### Work required:
Please say how many lines in the records below contain the word "computer", giving only the number.

[Saved entries]

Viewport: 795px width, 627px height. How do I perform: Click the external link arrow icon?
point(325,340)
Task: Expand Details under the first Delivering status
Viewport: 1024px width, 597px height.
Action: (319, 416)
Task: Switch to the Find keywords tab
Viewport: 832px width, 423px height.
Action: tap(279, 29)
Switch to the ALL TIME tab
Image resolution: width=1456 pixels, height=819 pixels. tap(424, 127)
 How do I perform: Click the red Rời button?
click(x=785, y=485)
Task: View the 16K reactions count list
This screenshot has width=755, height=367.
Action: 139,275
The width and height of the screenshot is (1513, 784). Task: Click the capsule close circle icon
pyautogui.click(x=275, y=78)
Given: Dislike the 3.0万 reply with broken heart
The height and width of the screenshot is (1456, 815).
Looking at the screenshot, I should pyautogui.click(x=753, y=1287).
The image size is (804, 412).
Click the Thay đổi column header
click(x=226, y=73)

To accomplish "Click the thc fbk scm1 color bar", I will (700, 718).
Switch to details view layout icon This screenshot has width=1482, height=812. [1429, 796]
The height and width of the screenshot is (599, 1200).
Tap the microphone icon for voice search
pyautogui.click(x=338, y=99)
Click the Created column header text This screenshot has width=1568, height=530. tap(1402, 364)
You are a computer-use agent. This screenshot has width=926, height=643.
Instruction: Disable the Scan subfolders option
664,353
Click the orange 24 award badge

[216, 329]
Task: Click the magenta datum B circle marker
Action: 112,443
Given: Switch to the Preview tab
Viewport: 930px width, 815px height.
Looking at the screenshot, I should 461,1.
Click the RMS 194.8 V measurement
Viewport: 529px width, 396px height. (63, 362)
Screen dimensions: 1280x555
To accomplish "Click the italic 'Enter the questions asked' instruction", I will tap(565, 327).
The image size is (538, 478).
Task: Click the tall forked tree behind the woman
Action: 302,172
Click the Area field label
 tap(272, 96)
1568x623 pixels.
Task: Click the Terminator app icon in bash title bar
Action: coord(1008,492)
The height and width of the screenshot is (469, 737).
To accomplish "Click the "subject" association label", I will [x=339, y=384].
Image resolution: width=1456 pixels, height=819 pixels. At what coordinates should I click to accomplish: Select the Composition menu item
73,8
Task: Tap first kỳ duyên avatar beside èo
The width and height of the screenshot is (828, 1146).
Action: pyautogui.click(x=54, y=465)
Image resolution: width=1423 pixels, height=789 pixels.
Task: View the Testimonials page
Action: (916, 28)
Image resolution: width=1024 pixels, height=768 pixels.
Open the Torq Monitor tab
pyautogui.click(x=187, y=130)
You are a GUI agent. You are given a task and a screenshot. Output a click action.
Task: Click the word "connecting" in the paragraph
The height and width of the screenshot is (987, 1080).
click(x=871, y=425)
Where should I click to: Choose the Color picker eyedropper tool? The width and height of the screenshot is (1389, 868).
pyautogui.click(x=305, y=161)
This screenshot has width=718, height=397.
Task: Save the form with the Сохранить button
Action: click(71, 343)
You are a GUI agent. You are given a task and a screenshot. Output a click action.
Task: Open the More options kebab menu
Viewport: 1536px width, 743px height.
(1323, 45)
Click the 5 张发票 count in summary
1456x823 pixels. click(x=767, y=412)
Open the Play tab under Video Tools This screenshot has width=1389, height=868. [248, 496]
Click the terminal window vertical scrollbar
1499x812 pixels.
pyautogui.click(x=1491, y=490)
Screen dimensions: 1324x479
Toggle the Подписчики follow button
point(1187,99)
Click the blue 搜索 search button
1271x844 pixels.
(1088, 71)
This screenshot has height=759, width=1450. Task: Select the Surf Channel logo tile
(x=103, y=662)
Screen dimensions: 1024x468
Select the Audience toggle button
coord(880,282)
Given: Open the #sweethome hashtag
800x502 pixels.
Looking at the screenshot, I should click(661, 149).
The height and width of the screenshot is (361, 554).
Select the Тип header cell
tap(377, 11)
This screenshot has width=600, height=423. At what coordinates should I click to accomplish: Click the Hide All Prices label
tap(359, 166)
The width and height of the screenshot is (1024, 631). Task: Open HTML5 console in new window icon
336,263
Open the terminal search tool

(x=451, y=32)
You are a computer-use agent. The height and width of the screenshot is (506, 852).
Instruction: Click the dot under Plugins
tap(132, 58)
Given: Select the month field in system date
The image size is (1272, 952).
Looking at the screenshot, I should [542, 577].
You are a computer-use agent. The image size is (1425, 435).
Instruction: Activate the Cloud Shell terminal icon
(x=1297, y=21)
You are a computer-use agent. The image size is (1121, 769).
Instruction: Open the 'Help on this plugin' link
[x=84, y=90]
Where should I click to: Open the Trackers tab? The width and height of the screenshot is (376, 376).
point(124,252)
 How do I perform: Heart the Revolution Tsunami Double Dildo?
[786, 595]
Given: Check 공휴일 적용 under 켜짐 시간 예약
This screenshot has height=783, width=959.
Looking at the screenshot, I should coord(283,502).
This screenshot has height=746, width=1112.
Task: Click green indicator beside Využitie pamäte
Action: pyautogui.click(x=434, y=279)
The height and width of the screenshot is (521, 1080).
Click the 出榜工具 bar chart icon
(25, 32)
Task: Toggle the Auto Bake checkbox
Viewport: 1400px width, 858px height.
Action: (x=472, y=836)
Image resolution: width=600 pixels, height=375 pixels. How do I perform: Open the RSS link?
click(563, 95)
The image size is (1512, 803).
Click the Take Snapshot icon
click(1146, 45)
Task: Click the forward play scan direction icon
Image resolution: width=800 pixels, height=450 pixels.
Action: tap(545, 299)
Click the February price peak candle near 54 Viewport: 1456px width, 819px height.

### Response below:
4